Wie steht es um die Arbeitszeiten?

Es ist, wie gesagt, schwierig für mich, wenn ich keine Überstunden machen kann. Aber es kann auch problematisch werden, wenn ich zu viel arbeiten muss. Ab nächstem Monat müssen wir zwölf Stunden pro Tag arbeiten, an sechs oder sieben Tagen pro Woche. Wir können die Überstunden nicht ablehnen, nur mit einem sehr guten Grund. In einer achtstündigen Schicht haben wir zwei Pausen von 30 bzw. 20 Minuten. In einer zwölfstündigen Schicht gibt es eine Extra-Pause.

Wir haben Anspruch auf acht Urlaubstage pro Jahr, in jedem Jahr steigt die Anzahl um einen Tag. Allerdings werden uns häufig Urlaubstage verweigert, auch wenn wir sehr gute Gründe haben. Ich frage mich, warum es überhaupt Urlaubstage gibt, wenn wir sie nicht nutzen können. Da wir Geld bekommen, wenn wir sie verfallen lassen, machen sie für mich auch keinen Sinn. Wir dürfen zusätzlich an sieben Tagen im Jahr krank sein.

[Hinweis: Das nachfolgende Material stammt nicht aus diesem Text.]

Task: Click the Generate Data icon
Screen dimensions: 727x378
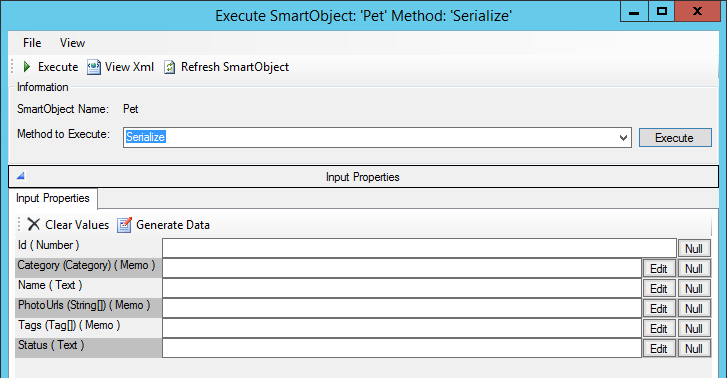Action: 124,225
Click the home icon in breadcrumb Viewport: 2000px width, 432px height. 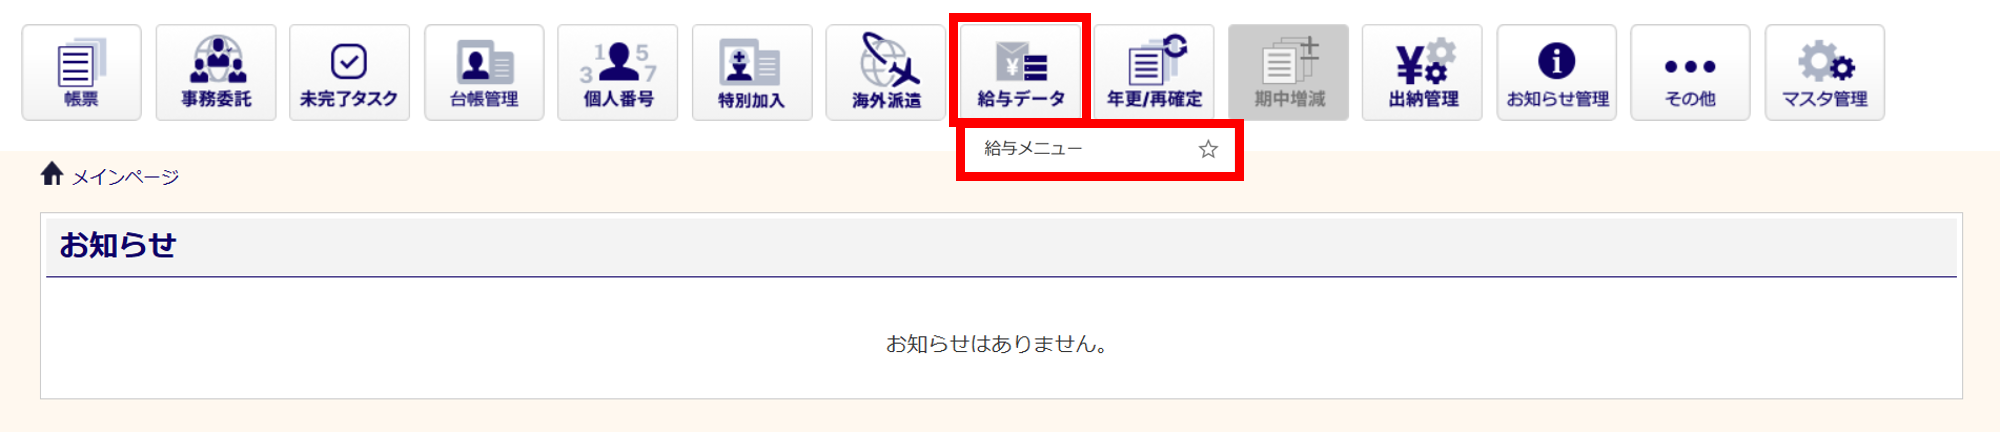(52, 174)
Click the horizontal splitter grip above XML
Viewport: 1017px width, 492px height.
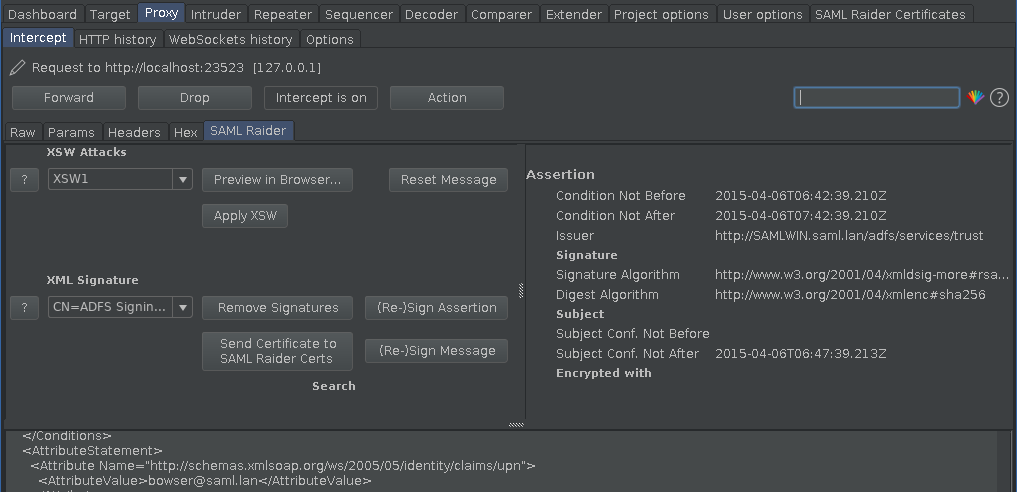coord(516,425)
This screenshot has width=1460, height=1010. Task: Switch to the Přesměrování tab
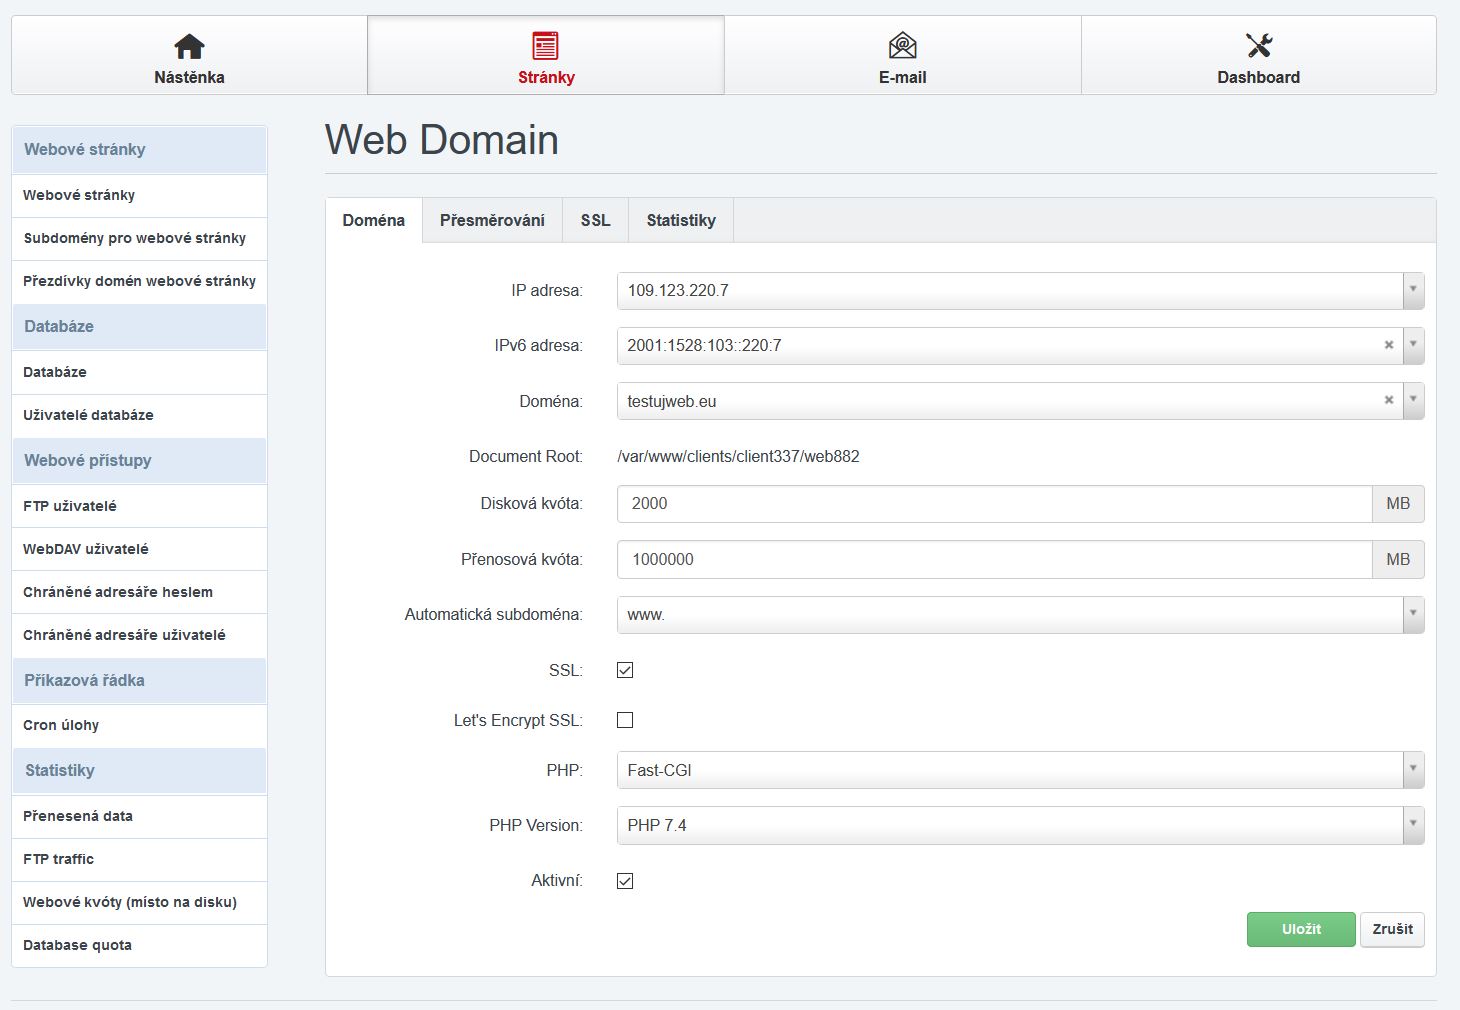coord(492,220)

Beschäftigte der philippinischen Elektroindustrie

 

 

 

 

 

 

 

 

 



 

Die Beschäftigten der philippinischen Elektronikindustrie fertigen Bauteile für Handys und Computer auf Weltmarktniveau, aber ihre Arbeitsbedingungen sind längst nicht immer Weltklasse.
Foto: Picture Alliance

Was passiert, wenn Sie tatsächlich nicht zur Arbeit kommen?

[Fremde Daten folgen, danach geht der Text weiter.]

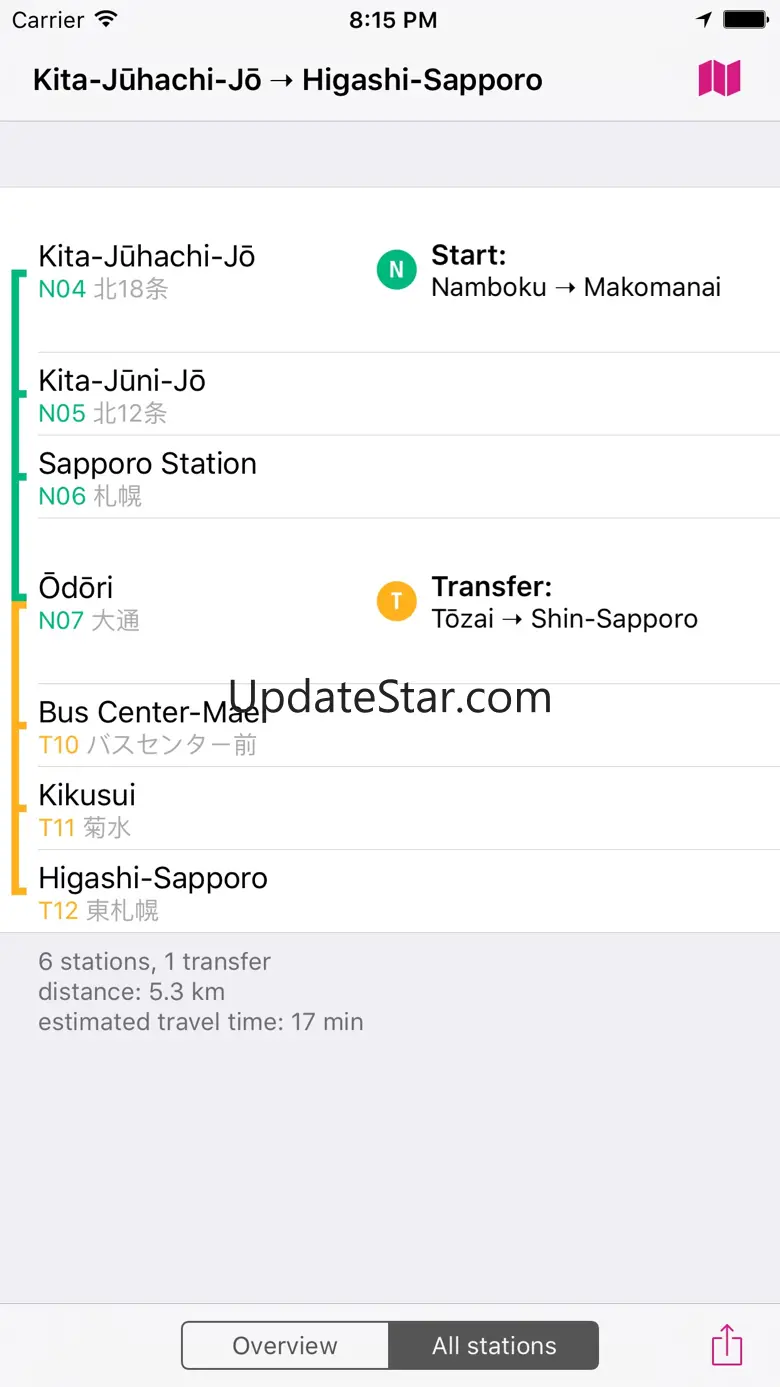
Task: Open the Kita-Jūni-Jō station entry
Action: pos(123,395)

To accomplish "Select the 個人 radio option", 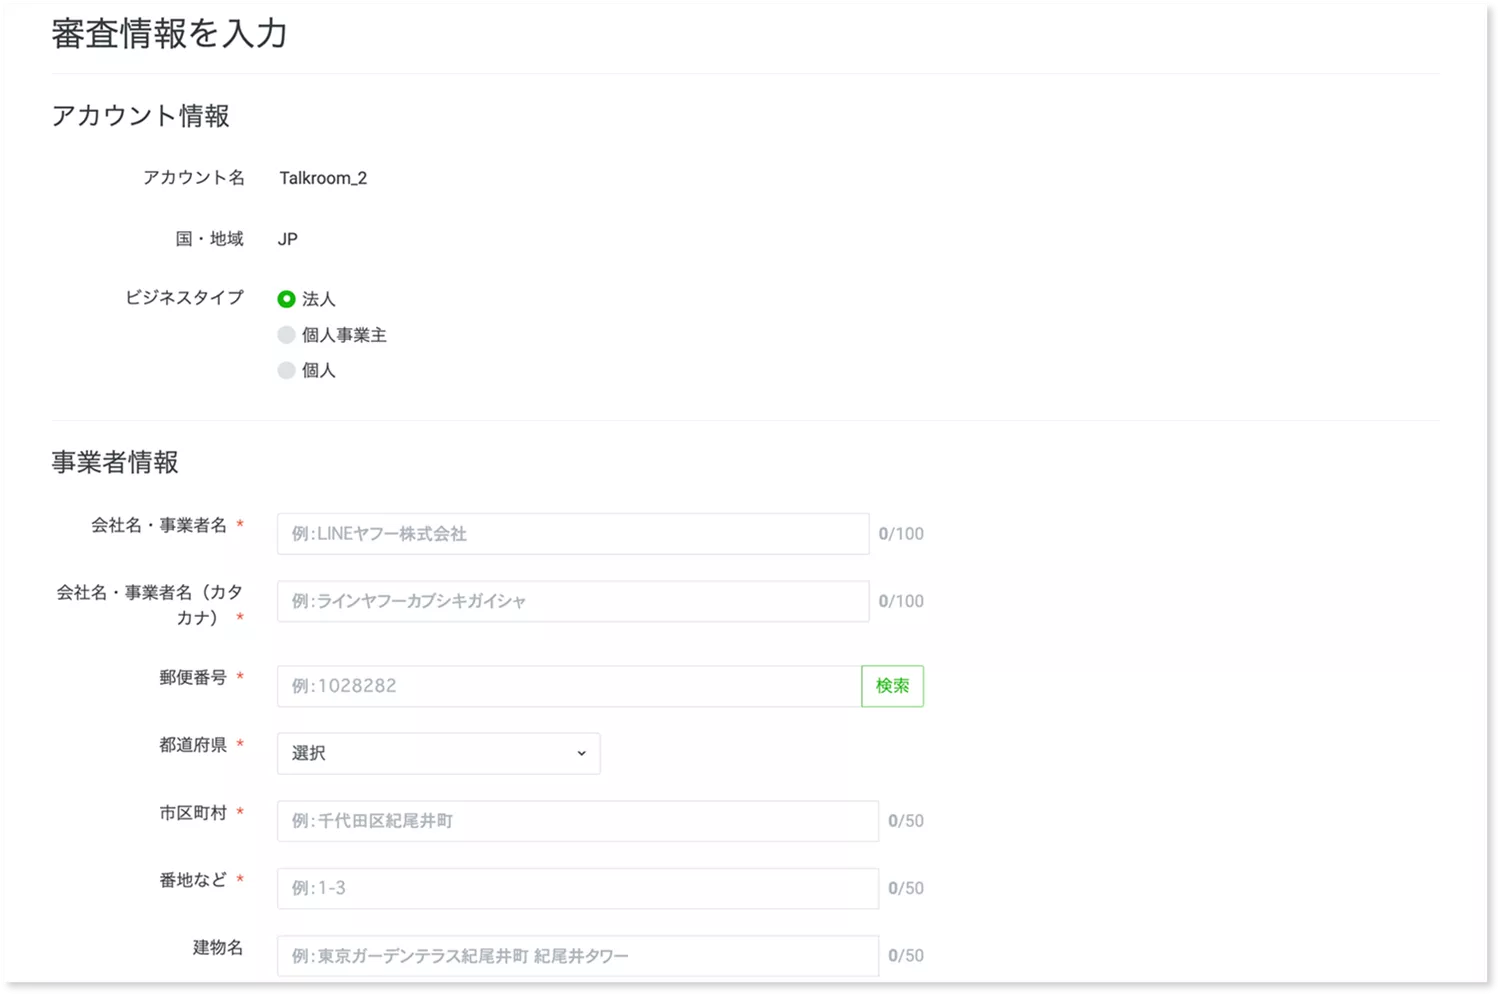I will [287, 370].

Wenn man einen Tag fehlt, muss man ein Attest von einer Klinik vorlegen. Tut man dies nicht, erhält man eine erste Verwarnung. Bei der dritten Verwarnung wird man für drei Tage vom Dienst suspendiert. Geschieht dies sechsmal, wird man entlassen.

Wenn man bei der Arbeit einen Fehler macht, muss man ein Dokument ausfüllen, und man wird gerügt. Macht man viele Fehler, wird man gezwungen, zu kündigen.

Gibt es Quoten, die erreicht werden müssen?

Ja, wir müssen an einen Zwölfstundentag 14.000 Stück schaffen. Das geht nur, wenn wir sehr hart arbeiten. Der Job ist nicht schwer, aber es ist sehr anstrengend, den ganzen Tag über zu stehen. Wenn man die Quote nicht erreicht, muss man den Grund dafür erklären. Wir werden bei der Arbeit ständig überwacht.

Sind Sie Mitglied einer Gewerkschaft?

Nein. Ich wurde vor der Einstellung zu Gewerkschaften und meiner Position dazu befragt. Mir wurde gesagt, dass es nicht erlaubt sei, sich in einer Gewerkschaft zu organisieren, und ich sollte angeben, ob ich irgendwelche Kontakte zu einer Gewerkschaft habe. Diese Fragen sind normal, das machen fast alle Firmen so.

Die Produkte Ihrer Firma werden von großen Elektronikunternehmen eingekauft. Sind Ihre Arbeitsbedingungen schon einmal von diesen überprüft worden?

Nein, das habe ich noch nicht mitbekommen.

Wenn Sie etwas an Ihrer Arbeit verbessern könnten, was wäre das?

Wenn ich es beeinflussen könnte, würde ich die Löhne erhöhen und den Schutz vor den Chemikalien verbessern.